24. He stated that part of the deposits made in his personal account, being self-deposits and deposits from corporations are not profits as envisaged under Section 3 (2) of the ITA, and charging to tax the entire amount deposited by companies and self-deposits for purposes of securing construction material is punitive, excessive, legally unjustified and contrary to accounting principles as the said deposits are not profits or gain which made in the course of doing business.
25. The Appellant also stated that he demonstrated to the Respondent the movement of cash transactions in his bank account through his objection dated 27th September 2023, which showed that cash deposits in his account were immediately paid out to suppliers, and that based on payments made to suppliers, he did not make any gains or profits from the business. He also stated that the Respondent failed to deduct any expenses in determining the taxable income as required under Section 15 of the ITA.
26. The Appellant asserted that in such circumstances, it is advisable that the Respondent determines the alleged income using industry margin depending on the nature of and type of the business as determined by the TAT in the case of Afya X-Ray Center Ltd vs. Commissioner of Domestic Taxes TAT No,70 of 2017.
27. On Deposits by corporates and individuals for sale of pigs, the Appellant averred that he is also in the business of selling pigs and has been supplying the same to Farmers Choice Company and Sky Foods Ltd, who then credited his bank account for the purchases.

·····

**Direction 1**
Copy the tax appeal text starting with "25. The Appellant" and going on through "of the ITA.", swapping "suppliers" for "vendors".
**Direction 2**
Continue the tax appeal text from where it stops.

**Dataset section**

·····

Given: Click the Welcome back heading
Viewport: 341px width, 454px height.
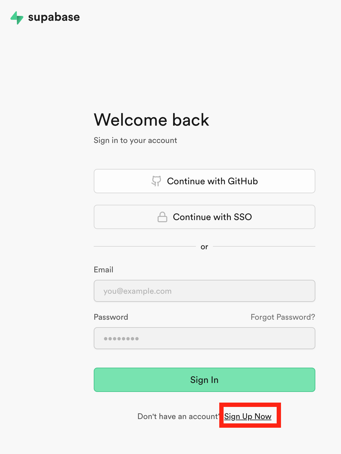Looking at the screenshot, I should (x=151, y=120).
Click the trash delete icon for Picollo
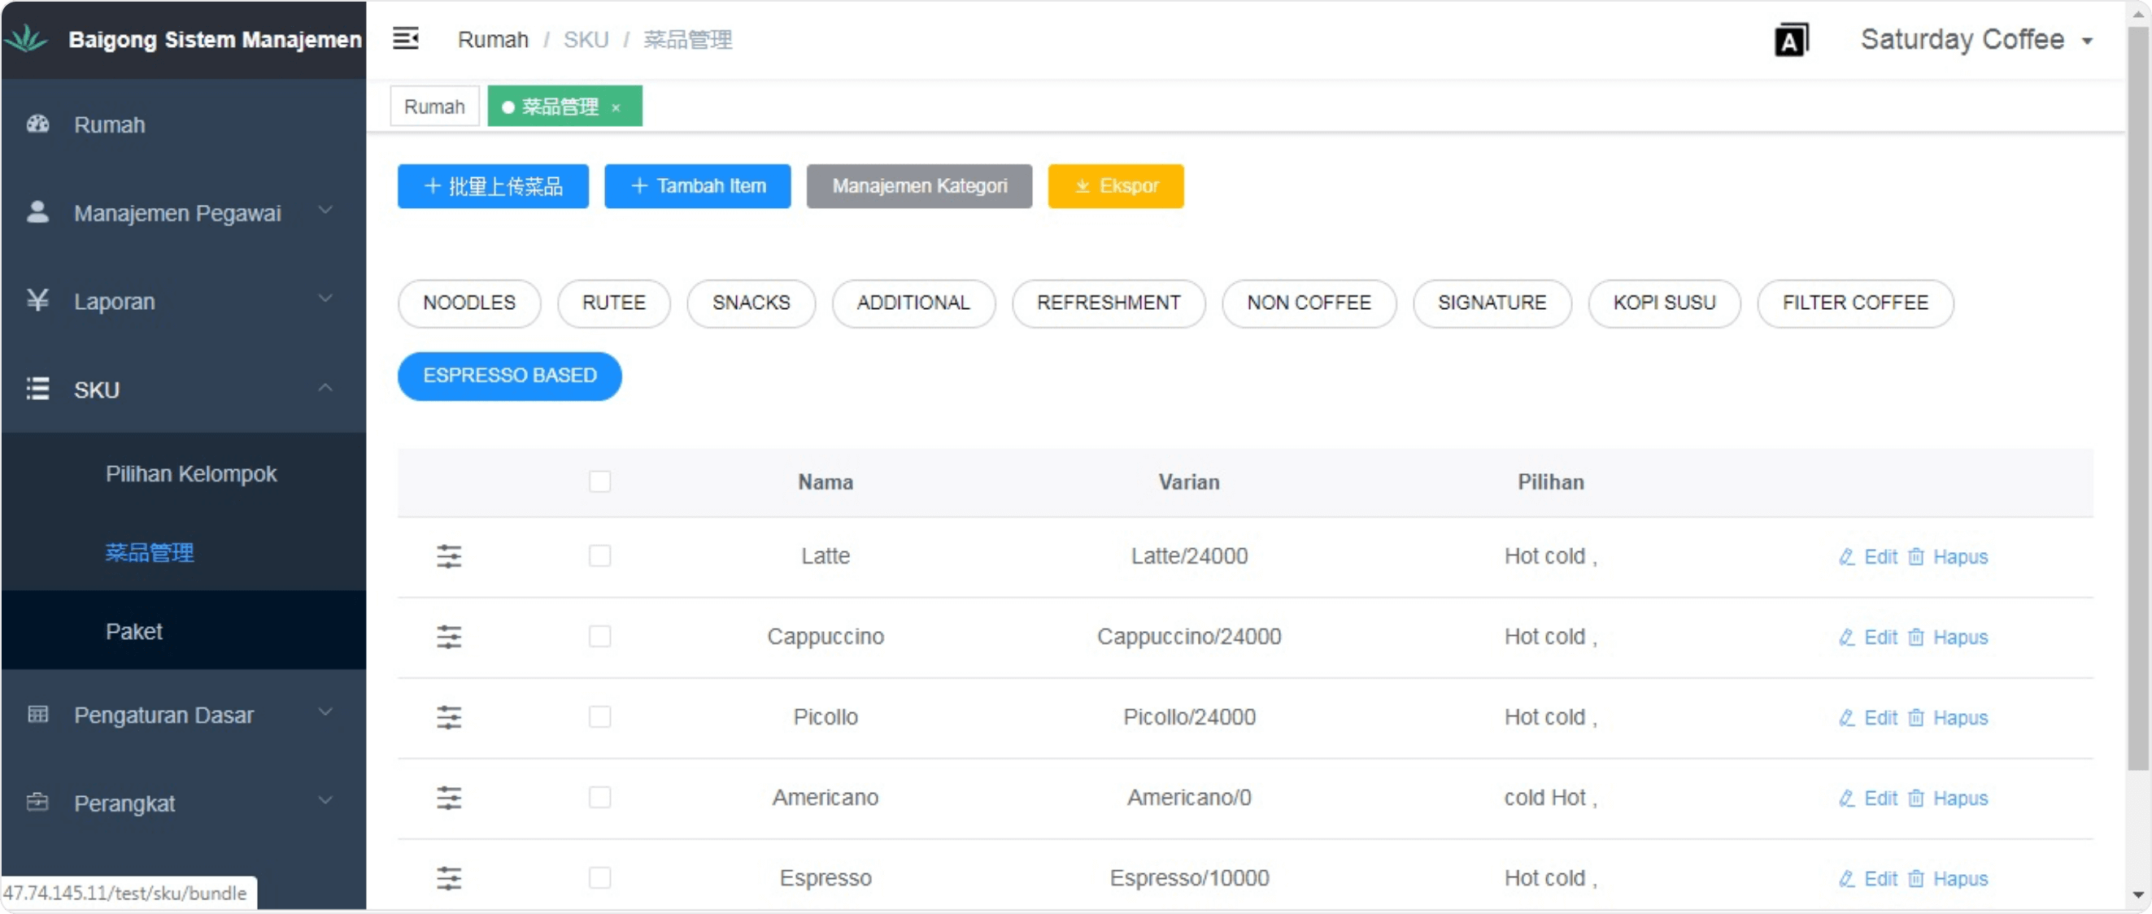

·····

**Written reply 1**
25. The Appellant also stated that he demonstrated to the Respondent the movement of cash transactions in his bank account through his objection dated 27th September 2023, which showed that cash deposits in his account were immediately paid out to vendors, and that based on payments made to vendors, he did not make any gains or profits from the business. He also stated that the Respondent failed to deduct any expenses in determining the taxable income as required under Section 15 of the ITA.

**Written reply 2**
28. He stated that part of the deposits made in his personal account being self deposits and deposits from companies are not profits or gains as envisaged under Section 3 (2) of the ITA, and the taxation of entire amounts deposited by companies, and self-deposits made is erroneous and contrary to accounting principles and the said deposits are not profits or gains made in the course of business.
29. The Appellant averred that he demonstrated to the Respondent that he did not make any gain or profits from the business, but the Respondent failed to deduct any relevant expenses in determining the taxable income as required under Section 15 of the Income Tax Act.
30. He further stated that in such circumstances the Respondent determines any alleged income using industry margin depending on the nature and type of the business as determined by the Tribunal in the case of Afya X-Ray Center Ltd v Commissioner of Domestic Taxes TAT 70 of 2017 and in the case of Moses Kiarie Kuria vs. Commissioner (supra).
31. On Deposits by Homegrown Millers Ltd and Francis Mwirigi Mwangi, the Appellant stated that he entered into a sale agreement with George Kamau Wanyoike and Francis Mwirigi Mwangi for the sale of motor vehicles registration number KBL 507A and KBN 492A for the sum of Kshs. 1,300,000. 00 and Kshs. 2,400,000. 00 and the said sums were paid directly and credited to his personal account.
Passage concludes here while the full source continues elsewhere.